I then finally introduced myself: “I’m sorry I’m so rude. My name is Jeff. What’s your name?”
“Carol.” She then asked, “But isn’t spanking child abuse? Won’t that hurt him? I mean, I’ve tried taking away toys and privileges…”
I almost could not believe what I was hearing. This thirty-something-year-old mom was honestly asking me this. It was obvious to me that no one was disciplining in the home.
“Carol, it seems pretty clear that whatever you’re doing now isn’t working. He is out of control. No, spanking — if done properly — is not child abuse. So long as you do not break the skin or leave bruises or break bones everything should be fine,” I told her. “We want to wound their pride and break their rebellion, not cripple them physically.”
“The good Lord put a nice padded area on him called the ‘behind.’ Smack it with a little authority and he’ll get the message,” I said. “But you have to be consistent with setting boundaries and following through. He has to know that you are the boss. You can be friends later, but right now you are his parent. Once he gets older, like maybe nine or ten, he will not need spanking. But it seems to me he really needs it now.”
I noticed Billy was on the other side of the store. “Tell you what. You go that way and I’ll go this way and we’ll catch him between us.”
“Sounds like a plan!”
Billy saw me coming and immediately turned around — and ran right into Mom. She had him by the arm again and was asking him…asking him…to please, please put his coat on! Billy was thrashing about, struggling with might and main to break free, and was actually GROWLING like an animal!
“See that Carol? You do not need to put up with this,” I said. “You can actually enjoy your child. If we can train a dog, we can train a child. And the child is a whole lot smarter! If I were you, I would take him out to the car right now and spank him.”
“And if he pitches a fit, spank him some more! And if he doesn’t settle down in a decent amount of time, tell him you’ll give him something to cry about! Carol, you MUST win this battle!! If you don’t, then he will never respect your authority or anyone else’s and he will grow up to be a criminal!” (I probably went too far with that last comment, but I really did say that.)

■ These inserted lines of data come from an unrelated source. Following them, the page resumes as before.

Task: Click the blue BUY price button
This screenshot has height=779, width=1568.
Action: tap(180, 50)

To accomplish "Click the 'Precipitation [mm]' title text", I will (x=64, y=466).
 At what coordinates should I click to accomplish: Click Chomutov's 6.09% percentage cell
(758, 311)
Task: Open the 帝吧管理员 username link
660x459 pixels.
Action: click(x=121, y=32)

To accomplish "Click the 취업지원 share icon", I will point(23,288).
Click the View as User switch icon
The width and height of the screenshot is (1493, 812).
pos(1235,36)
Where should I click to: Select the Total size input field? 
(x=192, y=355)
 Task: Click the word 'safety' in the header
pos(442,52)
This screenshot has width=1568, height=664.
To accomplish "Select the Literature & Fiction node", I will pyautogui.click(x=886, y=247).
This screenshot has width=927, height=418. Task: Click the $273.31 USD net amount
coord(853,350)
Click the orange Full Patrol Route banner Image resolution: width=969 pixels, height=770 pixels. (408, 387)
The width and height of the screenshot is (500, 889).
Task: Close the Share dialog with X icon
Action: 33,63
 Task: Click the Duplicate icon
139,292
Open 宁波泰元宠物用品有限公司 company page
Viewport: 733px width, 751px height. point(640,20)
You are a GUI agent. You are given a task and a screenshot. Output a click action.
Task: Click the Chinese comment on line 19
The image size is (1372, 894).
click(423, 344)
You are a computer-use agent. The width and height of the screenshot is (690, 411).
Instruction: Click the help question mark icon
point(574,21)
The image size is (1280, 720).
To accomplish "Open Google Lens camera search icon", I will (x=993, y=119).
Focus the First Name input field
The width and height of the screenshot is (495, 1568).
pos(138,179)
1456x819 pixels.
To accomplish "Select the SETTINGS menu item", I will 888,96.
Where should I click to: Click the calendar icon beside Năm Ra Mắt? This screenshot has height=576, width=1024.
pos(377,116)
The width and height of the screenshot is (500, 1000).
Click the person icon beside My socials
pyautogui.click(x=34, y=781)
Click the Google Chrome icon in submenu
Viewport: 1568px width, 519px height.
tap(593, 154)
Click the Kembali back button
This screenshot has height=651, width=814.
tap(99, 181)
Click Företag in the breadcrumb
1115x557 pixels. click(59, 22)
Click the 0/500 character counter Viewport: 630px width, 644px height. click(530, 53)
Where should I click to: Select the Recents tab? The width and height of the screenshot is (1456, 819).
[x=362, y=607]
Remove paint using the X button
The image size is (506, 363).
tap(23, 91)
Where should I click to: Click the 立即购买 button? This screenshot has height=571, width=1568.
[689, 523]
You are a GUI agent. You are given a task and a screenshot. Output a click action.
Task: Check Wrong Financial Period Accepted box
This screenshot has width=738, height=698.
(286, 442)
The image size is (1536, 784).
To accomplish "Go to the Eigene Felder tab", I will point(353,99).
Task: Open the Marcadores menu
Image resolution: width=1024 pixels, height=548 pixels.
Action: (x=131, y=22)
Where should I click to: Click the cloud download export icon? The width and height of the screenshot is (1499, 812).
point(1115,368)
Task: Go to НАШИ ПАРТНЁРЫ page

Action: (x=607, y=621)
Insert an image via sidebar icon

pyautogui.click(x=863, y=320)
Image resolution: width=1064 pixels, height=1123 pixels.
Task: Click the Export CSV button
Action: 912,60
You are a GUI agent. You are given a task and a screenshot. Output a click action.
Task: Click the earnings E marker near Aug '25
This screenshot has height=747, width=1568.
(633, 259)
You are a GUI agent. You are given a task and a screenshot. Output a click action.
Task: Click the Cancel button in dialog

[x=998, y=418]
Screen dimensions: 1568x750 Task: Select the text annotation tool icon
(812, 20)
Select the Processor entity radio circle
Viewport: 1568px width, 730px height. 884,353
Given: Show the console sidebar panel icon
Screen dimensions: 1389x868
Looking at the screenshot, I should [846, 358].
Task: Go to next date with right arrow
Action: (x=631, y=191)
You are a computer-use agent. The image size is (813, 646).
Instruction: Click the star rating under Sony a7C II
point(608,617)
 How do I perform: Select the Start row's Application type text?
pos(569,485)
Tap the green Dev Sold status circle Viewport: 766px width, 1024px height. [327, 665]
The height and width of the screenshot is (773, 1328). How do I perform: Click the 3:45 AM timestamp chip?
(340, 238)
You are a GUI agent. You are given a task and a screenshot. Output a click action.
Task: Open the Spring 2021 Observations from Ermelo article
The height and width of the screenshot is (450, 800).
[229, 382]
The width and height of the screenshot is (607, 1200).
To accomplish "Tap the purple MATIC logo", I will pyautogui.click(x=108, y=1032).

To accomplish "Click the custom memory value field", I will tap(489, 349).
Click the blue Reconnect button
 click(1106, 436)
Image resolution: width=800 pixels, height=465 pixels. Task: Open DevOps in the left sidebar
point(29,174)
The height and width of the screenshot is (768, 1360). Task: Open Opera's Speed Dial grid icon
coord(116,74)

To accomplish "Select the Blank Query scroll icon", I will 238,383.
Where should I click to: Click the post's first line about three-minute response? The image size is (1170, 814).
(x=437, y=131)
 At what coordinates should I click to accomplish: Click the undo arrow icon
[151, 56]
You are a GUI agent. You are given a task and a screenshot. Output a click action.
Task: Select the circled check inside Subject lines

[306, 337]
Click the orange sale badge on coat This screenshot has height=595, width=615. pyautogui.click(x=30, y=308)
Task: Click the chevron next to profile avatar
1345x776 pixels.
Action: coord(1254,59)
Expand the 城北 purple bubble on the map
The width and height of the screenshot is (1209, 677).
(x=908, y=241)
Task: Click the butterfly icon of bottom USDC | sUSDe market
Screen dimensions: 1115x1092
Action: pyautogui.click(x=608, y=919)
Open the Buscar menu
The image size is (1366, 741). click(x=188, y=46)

She finally stuffed Billy in the jacket, thanked me (!), and hustled him out to the car.
I felt immense sadness after that. A few people in McDonald’s saw and heard the whole thing (how could they not?) and thanked me for trying to help her. But it just grieved me that this poor lady and her husband did not have a clue about how to raise a child. Did they think it just happened by accident? Did they think it was somebody else’s job? I don’t know.
I wish I had more time with her. My wife and I would have sat down with her and her husband to try to impress upon them that it is very possible to enjoy one’s children! (We did—and still do!) But attitudes must change. It is imperative that the parents come to grips with who is in charge. And it is not the kid.
My job as a parent is to train them, to teach them, to model good behavior and to punish bad behavior. I am the parent, not their buddy and pal. Now, when they’re all grown up, I am the buddy and pal with my kids! But first, I’ve gotta be the parent.
Of course, not every form of discipline works the same for every kid. We had one child who only had to see the look of displeasure on a parent’s face and that kid would melt. But another kid was as stubborn and resolute as the Rock of Gibraltar. Our job was not to break his will, but to bend it. (The stubborn kid grew up to be a Marine, by the way, and is doing very well in life!)
What is for sure, however, is that if Carol and her husband and little Billy quickly change their attitudes and actions, the future for that family can be much more peaceful, and battles in McDonald’s can be a thing of the past.